ARTÍCULO:
El Señor de los Anillos
De todas las versiones, la última, y literariamente más elaborada está en El Señor de los Anillos, de John R. R. Tolkien (1892-1973), editada por primera vez entre 1954 y 1955. Esta novela es la obra maestra del s. XX que cambió el rumbo de las modas, demostrando que existe una perenne vinculación entre literatura, sabiduría y conciencia.
El moderno lector de la Guerra del Anillo, se introduce complacido en un mundo romántico de cualidades ocultas, donde las viejas espadas guardan rencores, las águilas hablan, los árboles son sabios y conservan memoria de los Primeros Días del mundo. Lejos de la Comarca, donde viven hobbits pacíficos y sedentarios, existen dragones, elfos, magos y, sobre todo, una enconada guerra entre el bien y el mal, que está lejos de haber quedado definitivamente encerrada en los libros de historia. El lector moderno goza del entralazamiento de vida real, leyendas y canciones antiquísimas en lenguas desconocidas, saborea una genial recreación tanto de la novela realista como del mito clásico; pero sabe, sobre todo, que ese mito le está hablando de los horrores del siglo XX y de la faz visible de algo que él mismo ha conocido: el nihilismo, la inhumanidad, la voluntad de poder organizada.
J. R. R. Tolkien construyó casi todo su universo literario alrededor del mito del Anillo. Su novela comienza evocando un canto procedente de la noche sobrevenida tras los Días Antiguos, cuando el señor del Mal trazó un plan para dominar el mundo:
Tres anillos para los Reyes Elfos bajo el cielo.
Siete para los Señores Enanos en casas de piedra.
Nueve para los Hombres Mortales condenados a morir.
Uno para el Señor Oscuro, sobre el trono oscuro
en la Tierra de Mordor donde se extienden las Sombras.
Un Anillo para gobernarlos a todos. Un Anillo para encontrarlos,
un Anillo para atraerlos a todos y atarlos en las tinieblas
en la Tierra de Mordor donde se extienden las Sombras.
(J. R. R. Tolkien, El Señor de los Anillos, «Dedicatoria»)

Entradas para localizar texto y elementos
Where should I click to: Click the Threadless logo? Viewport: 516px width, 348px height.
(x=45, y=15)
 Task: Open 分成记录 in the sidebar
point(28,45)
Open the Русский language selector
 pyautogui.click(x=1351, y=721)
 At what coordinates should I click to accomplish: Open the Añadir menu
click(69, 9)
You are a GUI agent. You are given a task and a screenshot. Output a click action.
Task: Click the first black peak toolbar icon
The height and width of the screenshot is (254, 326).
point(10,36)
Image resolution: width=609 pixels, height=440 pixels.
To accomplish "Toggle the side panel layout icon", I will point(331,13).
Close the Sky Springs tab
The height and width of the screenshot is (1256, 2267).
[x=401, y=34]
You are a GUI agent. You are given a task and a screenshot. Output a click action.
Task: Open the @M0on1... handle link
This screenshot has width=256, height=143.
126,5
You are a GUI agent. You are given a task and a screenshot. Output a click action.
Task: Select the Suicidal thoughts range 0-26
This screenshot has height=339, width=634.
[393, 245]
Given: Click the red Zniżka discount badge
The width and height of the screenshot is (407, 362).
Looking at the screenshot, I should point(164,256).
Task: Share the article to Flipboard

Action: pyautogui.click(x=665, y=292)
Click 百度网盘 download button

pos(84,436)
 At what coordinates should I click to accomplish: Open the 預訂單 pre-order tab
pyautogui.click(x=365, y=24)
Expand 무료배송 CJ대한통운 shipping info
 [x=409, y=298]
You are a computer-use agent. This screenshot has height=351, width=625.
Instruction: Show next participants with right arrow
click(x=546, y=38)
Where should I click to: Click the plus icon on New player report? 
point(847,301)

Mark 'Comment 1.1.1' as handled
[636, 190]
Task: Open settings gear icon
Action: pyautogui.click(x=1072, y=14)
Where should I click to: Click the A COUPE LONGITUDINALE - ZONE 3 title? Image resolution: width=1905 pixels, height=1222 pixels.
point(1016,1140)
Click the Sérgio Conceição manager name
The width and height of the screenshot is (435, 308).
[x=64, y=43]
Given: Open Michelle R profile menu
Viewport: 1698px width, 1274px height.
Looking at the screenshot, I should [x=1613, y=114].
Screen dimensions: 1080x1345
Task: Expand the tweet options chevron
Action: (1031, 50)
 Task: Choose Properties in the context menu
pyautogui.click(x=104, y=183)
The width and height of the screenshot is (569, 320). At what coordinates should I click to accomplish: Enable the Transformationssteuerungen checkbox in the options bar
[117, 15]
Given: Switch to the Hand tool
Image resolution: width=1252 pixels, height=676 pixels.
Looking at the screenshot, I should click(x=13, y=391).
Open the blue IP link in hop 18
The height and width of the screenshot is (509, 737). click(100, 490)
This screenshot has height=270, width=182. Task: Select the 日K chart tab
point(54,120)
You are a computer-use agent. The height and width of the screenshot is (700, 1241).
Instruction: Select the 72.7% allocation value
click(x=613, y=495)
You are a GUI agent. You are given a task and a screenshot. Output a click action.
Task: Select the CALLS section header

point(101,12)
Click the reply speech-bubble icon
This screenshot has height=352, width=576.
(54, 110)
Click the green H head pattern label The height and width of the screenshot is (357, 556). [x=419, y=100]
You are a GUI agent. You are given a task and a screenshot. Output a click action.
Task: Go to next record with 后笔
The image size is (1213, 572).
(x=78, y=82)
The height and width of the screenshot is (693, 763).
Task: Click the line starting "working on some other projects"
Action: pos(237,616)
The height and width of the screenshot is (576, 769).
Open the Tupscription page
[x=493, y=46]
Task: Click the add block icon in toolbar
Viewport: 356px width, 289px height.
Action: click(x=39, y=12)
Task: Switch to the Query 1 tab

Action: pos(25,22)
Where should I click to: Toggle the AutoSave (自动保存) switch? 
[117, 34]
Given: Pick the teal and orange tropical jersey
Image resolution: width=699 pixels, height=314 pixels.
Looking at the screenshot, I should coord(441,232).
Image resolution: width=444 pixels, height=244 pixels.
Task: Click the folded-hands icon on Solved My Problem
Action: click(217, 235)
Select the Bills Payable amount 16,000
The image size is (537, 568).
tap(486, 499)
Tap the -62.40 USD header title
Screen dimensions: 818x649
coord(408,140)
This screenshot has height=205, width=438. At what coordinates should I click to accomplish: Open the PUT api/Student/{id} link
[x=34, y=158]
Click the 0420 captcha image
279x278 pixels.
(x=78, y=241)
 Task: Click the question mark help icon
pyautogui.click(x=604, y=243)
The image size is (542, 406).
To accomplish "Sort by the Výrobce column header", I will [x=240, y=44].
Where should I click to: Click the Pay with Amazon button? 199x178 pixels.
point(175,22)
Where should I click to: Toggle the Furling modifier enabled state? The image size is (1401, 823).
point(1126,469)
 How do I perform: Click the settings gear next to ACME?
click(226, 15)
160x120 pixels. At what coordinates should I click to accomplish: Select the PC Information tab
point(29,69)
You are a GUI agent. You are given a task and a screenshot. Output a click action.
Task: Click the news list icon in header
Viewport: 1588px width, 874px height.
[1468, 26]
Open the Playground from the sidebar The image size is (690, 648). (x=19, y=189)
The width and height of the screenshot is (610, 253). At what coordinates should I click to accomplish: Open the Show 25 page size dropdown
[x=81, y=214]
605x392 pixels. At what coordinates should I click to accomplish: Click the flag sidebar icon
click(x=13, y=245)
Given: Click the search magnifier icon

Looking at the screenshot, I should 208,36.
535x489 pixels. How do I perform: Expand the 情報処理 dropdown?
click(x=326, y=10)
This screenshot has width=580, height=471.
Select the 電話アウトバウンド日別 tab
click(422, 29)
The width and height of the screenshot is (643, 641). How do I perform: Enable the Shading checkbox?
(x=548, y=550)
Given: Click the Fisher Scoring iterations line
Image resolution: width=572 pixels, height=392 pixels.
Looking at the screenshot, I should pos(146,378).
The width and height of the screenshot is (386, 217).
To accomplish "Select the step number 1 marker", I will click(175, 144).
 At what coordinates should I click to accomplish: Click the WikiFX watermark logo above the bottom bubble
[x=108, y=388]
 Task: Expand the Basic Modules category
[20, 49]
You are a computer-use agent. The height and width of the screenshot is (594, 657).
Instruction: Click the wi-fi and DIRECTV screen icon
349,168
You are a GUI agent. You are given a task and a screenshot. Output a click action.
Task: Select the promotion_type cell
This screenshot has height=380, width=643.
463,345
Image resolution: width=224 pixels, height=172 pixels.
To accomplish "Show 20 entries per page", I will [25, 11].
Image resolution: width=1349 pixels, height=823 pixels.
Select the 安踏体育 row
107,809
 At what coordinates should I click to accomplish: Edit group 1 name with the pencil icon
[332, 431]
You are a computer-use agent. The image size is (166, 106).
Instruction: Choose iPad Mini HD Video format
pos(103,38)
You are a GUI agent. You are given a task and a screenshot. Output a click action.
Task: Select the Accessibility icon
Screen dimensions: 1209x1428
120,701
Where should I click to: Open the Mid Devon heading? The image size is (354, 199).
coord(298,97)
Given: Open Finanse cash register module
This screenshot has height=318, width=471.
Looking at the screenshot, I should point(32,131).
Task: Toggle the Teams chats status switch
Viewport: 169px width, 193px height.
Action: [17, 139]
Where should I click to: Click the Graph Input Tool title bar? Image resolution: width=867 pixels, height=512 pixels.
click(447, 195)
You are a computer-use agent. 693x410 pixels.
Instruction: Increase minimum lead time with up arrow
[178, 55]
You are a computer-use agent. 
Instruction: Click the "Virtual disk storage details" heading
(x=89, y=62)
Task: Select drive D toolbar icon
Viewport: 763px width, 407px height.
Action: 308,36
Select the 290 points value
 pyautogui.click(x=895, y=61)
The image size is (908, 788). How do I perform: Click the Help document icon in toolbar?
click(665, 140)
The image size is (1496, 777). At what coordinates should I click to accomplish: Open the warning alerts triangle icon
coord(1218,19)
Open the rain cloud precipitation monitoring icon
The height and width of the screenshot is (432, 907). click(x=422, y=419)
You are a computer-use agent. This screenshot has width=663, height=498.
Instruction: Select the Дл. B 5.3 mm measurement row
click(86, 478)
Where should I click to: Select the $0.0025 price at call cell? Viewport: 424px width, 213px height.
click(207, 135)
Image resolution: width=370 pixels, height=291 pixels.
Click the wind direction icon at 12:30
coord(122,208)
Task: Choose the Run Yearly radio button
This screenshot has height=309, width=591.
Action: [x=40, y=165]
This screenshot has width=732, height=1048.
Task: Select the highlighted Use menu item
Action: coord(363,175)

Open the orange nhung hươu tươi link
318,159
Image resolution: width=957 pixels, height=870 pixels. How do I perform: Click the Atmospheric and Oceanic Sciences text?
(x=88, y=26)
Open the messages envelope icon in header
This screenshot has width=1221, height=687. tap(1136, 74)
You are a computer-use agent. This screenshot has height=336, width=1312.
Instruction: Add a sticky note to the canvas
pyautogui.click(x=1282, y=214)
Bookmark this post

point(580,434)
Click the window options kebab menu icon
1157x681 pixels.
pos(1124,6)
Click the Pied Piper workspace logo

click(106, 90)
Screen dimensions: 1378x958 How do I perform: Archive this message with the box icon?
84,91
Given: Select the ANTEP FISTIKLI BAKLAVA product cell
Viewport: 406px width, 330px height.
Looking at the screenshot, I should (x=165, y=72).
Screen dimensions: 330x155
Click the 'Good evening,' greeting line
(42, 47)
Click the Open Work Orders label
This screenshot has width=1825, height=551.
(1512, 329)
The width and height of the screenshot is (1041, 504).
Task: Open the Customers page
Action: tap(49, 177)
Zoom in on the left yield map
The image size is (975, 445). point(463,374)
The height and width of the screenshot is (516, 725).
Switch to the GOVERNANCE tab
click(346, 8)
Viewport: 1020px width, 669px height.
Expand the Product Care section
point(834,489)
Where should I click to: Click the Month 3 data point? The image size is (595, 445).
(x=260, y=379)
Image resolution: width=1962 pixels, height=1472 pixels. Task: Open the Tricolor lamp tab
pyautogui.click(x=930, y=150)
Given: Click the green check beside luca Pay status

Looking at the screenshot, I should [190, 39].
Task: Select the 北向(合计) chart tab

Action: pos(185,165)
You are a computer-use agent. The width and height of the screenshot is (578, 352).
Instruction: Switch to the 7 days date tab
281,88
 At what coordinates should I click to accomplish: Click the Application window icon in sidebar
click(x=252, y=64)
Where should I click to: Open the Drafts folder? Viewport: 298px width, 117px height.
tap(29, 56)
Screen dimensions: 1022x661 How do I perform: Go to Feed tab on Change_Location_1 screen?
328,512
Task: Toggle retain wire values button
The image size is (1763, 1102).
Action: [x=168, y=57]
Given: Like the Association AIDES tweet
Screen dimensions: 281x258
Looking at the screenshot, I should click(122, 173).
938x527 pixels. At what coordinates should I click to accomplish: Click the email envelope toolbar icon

POR REALIZAR: Transcriba el tramo del artículo sobre El Señor de los Anillos que va desde "J. R. R. Tolkien construyó" hasta "casas de piedra.", cambiando "piedra" por "mármol".

RESPUESTA DEL EJERCICIO:
J. R. R. Tolkien construyó casi todo su universo literario alrededor del mito del Anillo. Su novela comienza evocando un canto procedente de la noche sobrevenida tras los Días Antiguos, cuando el señor del Mal trazó un plan para dominar el mundo:
Tres anillos para los Reyes Elfos bajo el cielo.
Siete para los Señores Enanos en casas de mármol.